Mutation and repair of DNA damaged with cisplatin, an anticancer agent

Cisplatin is a potent anticancer drug forming intrastrand-crosslinks (65% GG, 15% AG) in the DNA that are thought to be responsible for its antiproliferative effects. These lesions inhibit replication, cause mutations and lead to secondary damage like daughter strand gaps and double strand breaks. Efficacy of cisplatin in chemotherapy is limited by development of tumor resistance caused by elevated DNA repair leading to damage tolerance.; In this work the roles of Pol II and homologous recombination (HR) in facilitating resistance of Escherichia coli PQ30 and derivatives to cisplatin were studied. Both the RecBCD and RecFOR pathways of HR were important for survival and Pol II was required only in a RecFOR− background after 2 h cisplatin treatment. SOS induction levels were measured by β-galactosidase assays in E. coli strains that have the lacZ gene fused to the sfiA promoter. Early induction of SOS occurred in recB strains whereas induction was delayed in RecFOR− strains.; Effects of mutation in the RecFOR pathway upon cisplatin mediated mutagenesis was studied in E. coli strain CC102 and derivatives. RecFOR mutant strains were severely compromised in survival and the introduction of the recA803 (srf) allele alleviated sensitivity to cisplatin. Frequency of mutation of the rpoB gene (chromosomal) and reversion to Lac+ (episomal G→A) decreased significantly in RecFOR− strains and was restored only to modest levels upon introduction of the recA803 (srf) allele.; Sites where DNA Polymerase stopped in vitro due to cisplatin adducts on the template were determined by primer extension, asymmetric PCR and quantitative PCR assays.

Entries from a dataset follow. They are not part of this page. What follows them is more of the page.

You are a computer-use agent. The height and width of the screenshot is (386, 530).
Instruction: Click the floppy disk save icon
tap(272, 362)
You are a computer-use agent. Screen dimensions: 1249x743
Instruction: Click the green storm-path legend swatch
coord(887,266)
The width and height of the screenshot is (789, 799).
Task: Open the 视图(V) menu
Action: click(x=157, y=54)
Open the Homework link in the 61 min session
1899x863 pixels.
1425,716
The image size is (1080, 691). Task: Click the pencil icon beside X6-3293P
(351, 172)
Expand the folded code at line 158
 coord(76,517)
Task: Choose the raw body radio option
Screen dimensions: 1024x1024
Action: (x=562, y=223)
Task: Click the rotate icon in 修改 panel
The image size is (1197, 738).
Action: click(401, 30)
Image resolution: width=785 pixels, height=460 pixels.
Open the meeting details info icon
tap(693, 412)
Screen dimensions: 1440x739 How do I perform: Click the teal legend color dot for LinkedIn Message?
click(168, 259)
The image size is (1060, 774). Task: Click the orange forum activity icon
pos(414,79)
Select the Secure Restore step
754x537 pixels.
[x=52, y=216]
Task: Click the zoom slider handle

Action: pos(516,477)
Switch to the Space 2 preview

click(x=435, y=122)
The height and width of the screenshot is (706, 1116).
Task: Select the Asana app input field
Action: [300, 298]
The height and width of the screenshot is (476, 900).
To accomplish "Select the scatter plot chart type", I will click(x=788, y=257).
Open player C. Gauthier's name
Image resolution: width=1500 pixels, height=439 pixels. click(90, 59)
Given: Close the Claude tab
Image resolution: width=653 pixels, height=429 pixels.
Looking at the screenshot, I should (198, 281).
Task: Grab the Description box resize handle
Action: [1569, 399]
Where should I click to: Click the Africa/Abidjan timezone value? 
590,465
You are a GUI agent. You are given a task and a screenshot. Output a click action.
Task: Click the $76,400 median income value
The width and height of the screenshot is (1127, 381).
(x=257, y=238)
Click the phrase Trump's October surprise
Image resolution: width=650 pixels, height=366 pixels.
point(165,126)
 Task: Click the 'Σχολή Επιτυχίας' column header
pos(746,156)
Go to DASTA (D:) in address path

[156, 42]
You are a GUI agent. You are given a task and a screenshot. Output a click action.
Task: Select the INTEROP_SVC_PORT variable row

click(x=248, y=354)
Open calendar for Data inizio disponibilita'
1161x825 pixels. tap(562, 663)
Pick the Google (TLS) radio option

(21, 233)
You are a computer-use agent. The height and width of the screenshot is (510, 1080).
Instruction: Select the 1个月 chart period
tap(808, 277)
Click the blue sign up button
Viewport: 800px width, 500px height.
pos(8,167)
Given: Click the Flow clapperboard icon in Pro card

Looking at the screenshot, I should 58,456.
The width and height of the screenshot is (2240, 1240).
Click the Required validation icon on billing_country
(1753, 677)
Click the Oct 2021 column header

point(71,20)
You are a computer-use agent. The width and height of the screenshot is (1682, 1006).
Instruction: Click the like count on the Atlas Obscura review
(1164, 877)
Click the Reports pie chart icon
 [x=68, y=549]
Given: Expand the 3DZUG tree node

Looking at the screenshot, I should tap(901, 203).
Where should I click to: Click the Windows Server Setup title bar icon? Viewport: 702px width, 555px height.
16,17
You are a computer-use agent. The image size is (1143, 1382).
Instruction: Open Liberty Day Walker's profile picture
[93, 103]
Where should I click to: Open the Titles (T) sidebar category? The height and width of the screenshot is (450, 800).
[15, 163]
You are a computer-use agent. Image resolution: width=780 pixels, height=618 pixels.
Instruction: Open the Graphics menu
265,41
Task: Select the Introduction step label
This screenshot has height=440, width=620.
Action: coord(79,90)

In vivo sites of cisplatin induced mutations in the supF gene borne on the plasmid pBB1 were also studied. Survival of plasmid pBB1 and mutation frequency of the supF gene was higher in the SOS induced than in the uninduced E. coli ES87 cells. The in vitro stop sites did not correlate with in vivo sites of mutation in the supF gene except at position 169 (GG site).